Trigram Indexes

On this page Carat arrow pointing down

A trigram index is a type of inverted index created on a STRING column. Trigram indexes are used to efficiently search for strings in large tables without providing an exact search term.

This page describes how to create and use trigram indexes on CockroachDB.

Note:

Some PostgreSQL syntax and features are currently unsupported. For details, see Unsupported features.

How do trigram indexes work?

Trigram indexes make substring and similarity matches efficient by indexing the unique trigrams of a string. A trigram is a group of three consecutive characters in a string.

To display the trigrams within a string, use the show_trgm() built-in function:

icon/buttons/copy
SELECT show_trgm('word');
           show_trgm
-------------------------------
  {"  w"," wo",ord,"rd ",wor}

A trigram index stores every unique trigram within each string being indexed. When you search a trigram index for a value, the database retrieves all of the entries in the index that match enough of the trigrams of the search value to satisfy the match. The type of match depends on the comparison operator:

  • Exact for an equality (=) or pattern matching (LIKE/ILIKE) search.
  • Inexact for a similarity (%) search.

Trigrams enable pattern matching even when the prefix of the string is not known. For example:

icon/buttons/copy
SELECT * FROM t WHERE text_col LIKE '%foobar%';

Fuzzy string matching based on text similarity is useful when:

  • The spelling of a search term is not exact.
  • The exact search term is not known.

For example, if you don't know how to spell a name in your database, you can use a % comparison to perform a fuzzy search. When applied to a STRING column, the % operator matches values that meet a configured similarity threshold.

To search for names like "Steven" in column first_name:

icon/buttons/copy
SELECT first_name FROM users WHERE first_name % 'steven';
  first_name    
--------------
  Stephen
  Steve
  Seven
Note:

Trigram matching only works if the search term has at least 3 characters.

Fuzzy string matching, as well as LIKE and ILIKE pattern matching, can be very slow on large datasets. To make both types of searches more efficient, create a trigram index. For an example, see Use a trigram index to speed up fuzzy string matching.

Creation

To create a trigram index, use the CREATE INDEX syntax that defines an inverted index, specifying a STRING column and the gin_trgm_ops or gist_trgm_ops opclass. It is necessary to specify an opclass in order to enable trigram-based comparisons.

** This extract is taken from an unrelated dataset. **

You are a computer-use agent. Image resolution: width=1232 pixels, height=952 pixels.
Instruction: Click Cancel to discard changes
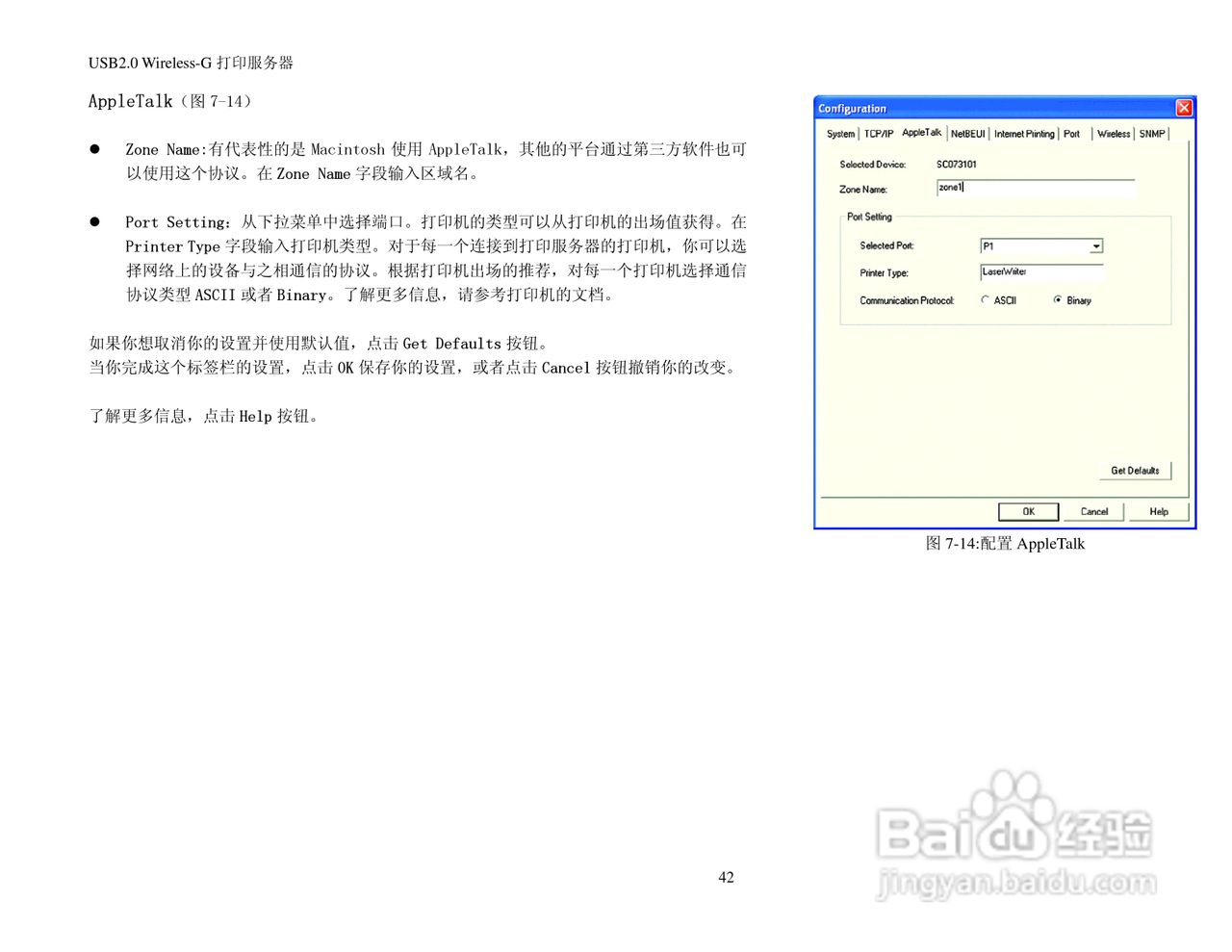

  • Using the PostgreSQL-compatible syntax:

    CREATE INDEX {optional name} ON {table} USING GIN({column} gin_trgm_ops);
    
    CREATE INDEX {optional name} ON {table} USING GIST({column} gist_trgm_ops);
    
    Note:

    GIN and GiST indexes are implemented identically on CockroachDB. GIN and GIST are therefore synonymous when defining a trigram index.

  • Using CREATE INVERTED INDEX:

    CREATE INVERTED INDEX {optional name} ON {table} ({column} {opclass});
    

Comparisons

Trigram indexes on STRING columns support the following comparison operators:

  • equality: =. Note that standard btree secondary indexes may perform better than trigram indexes for equality searches.
  • pattern matching (case-sensitive): LIKE
  • pattern matching (case-insensitive): ILIKE
  • similarity matching: %. This operator returns true if the strings in the comparison have a similarity that meets or exceeds the threshold set by the pg_trgm.similarity_threshold session variable.

For usage examples, see Use a trigram index to speed up fuzzy string matching.

Examples

Create various trigram indexes

Suppose you have a table with the following columns:

CREATE TABLE t (a INT, w STRING);

The following examples illustrate how to create various trigram indexes on column w.

A GIN index with trigram matching enabled:

icon/buttons/copy

CREATE INDEX ON t USING GIN (w gin_trgm_ops);

A partial index with trigram matching enabled:

icon/buttons/copy

CREATE INDEX ON t USING GIN (w gin_trgm_ops) WHERE a > 0;

A multi-column index with trigram matching enabled:

icon/buttons/copy

CREATE INDEX ON t USING GIN (a, w gin_trgm_ops);

An expression index with trigram matching enabled:

icon/buttons/copy

CREATE INDEX ON t USING GIN ((json_col->>'json_text_field'))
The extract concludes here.